MQTT CLI: The private key could not be recognized

I’ve created a rootCA.crt, client.crt and client.key for accessing my HiveMQ CE over port 8883.

Using MQTT.fx, the above mentioned files work correctly:

But the same files with MQTT CLI don’t work. MQTT CLI is running on WSL2>Debian. I get the error

mqtt> con -h broker.MYSERVER.xx -p 8883 -V 3 --verbose --secure --cafile /mnt/c/Users/XXXXX/Downloads/certs/rootCA.crt --cert /mnt/c/Users/XXXXX/Downloads/certs/Passwordless/client.crt --key /mnt/c/Users/XXXXX/Downloads/certs/Passwordless/client.key

Invalid value for option '--key': cannot convert '/mnt/c/Users/XXXXX/Downloads/certs/Passwordless/client.key' to PrivateKey (The private key could not be recognized.)

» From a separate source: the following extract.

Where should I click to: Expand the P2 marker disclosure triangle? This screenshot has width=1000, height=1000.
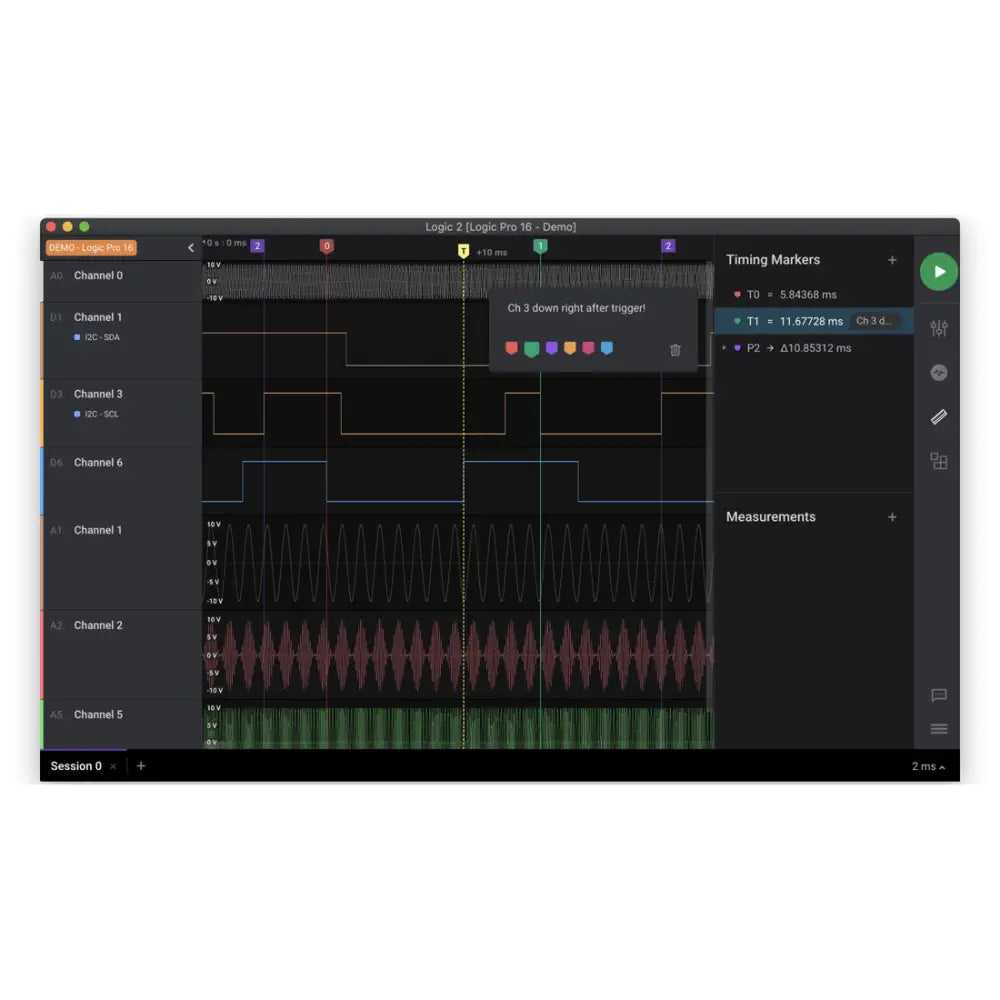[724, 348]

My client.key file begins/ends with -----BEGIN PRIVATE KEY----- / -----END PRIVATE KEY-----.

For creating client.key I used the following command:

openssl req -new -newkey rsa:4096 -nodes -keyout client.key -out client.csr

Am I using a wrong/invalid format? How should I generate the private key for it to work with MQTT CLI?

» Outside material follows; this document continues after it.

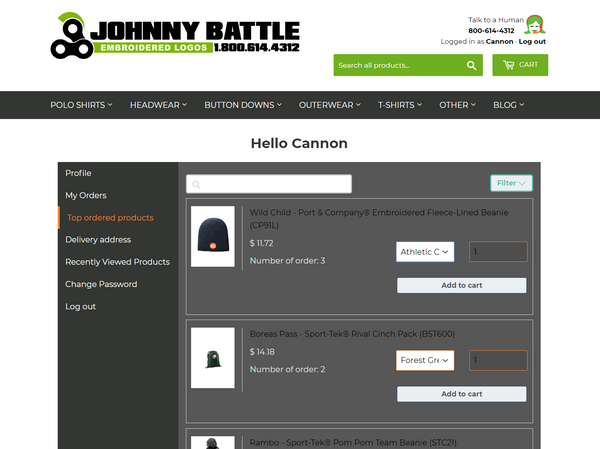Image resolution: width=600 pixels, height=449 pixels.
Task: Click the top ordered products search box
Action: [x=269, y=184]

Hi @nhosko and thanks for your question! :slight_smile:

Currently, unencrypted .pem-files are not supported by the CLI - Sorry for the inconvenience.
We will make up for that in an upcoming version!

For now you could generate your client key by leaving out the -nodes option:
openssl req -x509 -newkey rsa:4096 -keyout client.pem -out client-cert.pem

Hope this helps!

Edit: This was succesfully fixed in the 4.5.1 version of the CLI. See Release v4.5.1 · hivemq/mqtt-cli · GitHub. Therefore, it should now work as intended.


1 Like